# Leak detection equipment



## mialle30 (May 10, 2010)

I'm looking to invest in some leak detection equipment. I would like to get your opinions and advice on what you prefer and why.


----------



## ToUtahNow (Jul 19, 2008)

It all depends on what you are trying to do and what your budget is.

Mark


----------



## ROCKSTARPLUMBER (Dec 14, 2008)

I have had pretty good luck with the Genear.


----------



## mialle30 (May 10, 2010)

ToUtahNow said:


> It all depends on what you are trying to do and what your budget is.
> 
> Mark


slab leaks. budget is around 1500-1700 max.


----------



## ToUtahNow (Jul 19, 2008)

mialle30 said:


> slab leaks. budget is around 1500-1700 max.

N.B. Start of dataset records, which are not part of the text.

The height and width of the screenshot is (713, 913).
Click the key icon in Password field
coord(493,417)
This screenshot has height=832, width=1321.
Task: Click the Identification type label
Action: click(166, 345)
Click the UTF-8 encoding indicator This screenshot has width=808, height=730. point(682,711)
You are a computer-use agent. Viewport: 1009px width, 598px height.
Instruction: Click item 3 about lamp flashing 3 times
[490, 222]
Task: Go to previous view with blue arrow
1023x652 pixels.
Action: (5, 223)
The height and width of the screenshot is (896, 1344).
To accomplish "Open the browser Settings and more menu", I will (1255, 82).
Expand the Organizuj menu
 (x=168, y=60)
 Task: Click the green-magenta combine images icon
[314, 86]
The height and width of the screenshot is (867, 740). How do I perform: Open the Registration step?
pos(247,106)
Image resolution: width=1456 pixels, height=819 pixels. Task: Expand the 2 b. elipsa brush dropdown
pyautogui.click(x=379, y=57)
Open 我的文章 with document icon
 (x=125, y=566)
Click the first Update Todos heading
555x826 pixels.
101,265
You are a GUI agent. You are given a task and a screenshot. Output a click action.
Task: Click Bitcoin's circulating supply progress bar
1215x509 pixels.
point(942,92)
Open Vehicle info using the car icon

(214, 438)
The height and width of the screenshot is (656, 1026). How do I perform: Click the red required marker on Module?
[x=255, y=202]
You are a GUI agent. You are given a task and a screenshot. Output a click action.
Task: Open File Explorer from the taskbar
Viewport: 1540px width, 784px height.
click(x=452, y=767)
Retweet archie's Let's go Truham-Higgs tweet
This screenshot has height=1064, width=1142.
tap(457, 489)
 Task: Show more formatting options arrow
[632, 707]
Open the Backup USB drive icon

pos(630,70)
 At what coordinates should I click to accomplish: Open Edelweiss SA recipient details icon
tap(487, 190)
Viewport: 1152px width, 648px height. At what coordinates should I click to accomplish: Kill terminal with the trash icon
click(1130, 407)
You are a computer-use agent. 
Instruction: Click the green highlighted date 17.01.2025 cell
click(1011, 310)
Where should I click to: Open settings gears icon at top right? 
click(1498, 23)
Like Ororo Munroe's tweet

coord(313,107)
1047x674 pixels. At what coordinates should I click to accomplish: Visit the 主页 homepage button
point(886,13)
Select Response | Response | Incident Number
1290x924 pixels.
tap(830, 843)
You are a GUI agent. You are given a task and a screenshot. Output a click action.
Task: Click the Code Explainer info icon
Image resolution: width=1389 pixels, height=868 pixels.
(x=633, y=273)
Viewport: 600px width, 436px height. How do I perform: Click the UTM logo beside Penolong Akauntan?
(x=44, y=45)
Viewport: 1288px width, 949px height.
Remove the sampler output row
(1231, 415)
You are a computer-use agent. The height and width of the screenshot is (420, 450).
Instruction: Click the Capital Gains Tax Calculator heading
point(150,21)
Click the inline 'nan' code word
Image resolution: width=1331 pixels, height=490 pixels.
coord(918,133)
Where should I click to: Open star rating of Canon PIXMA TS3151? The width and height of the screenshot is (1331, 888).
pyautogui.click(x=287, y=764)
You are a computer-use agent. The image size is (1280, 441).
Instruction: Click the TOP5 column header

Your budget will really limit you to how sophisticated your equipment will be. Assuming you already have a pipe locator I would recommend the Goldak 777-A. It is bare bones but with some work it will do what you need to do. A big part of locating is experience so do not get discouraged on your first few jobs. If you do not have a pipe locator you can still locate the leak but it will take a ton more work.

Mark


----------



## rocksteady (Oct 8, 2008)

I have used a Goldak 777 probably a hundred times and have had good luck with it. It is a no frills unit but for what I needed to do (slab leaks and shallow lines) it worked very well.





Paul


----------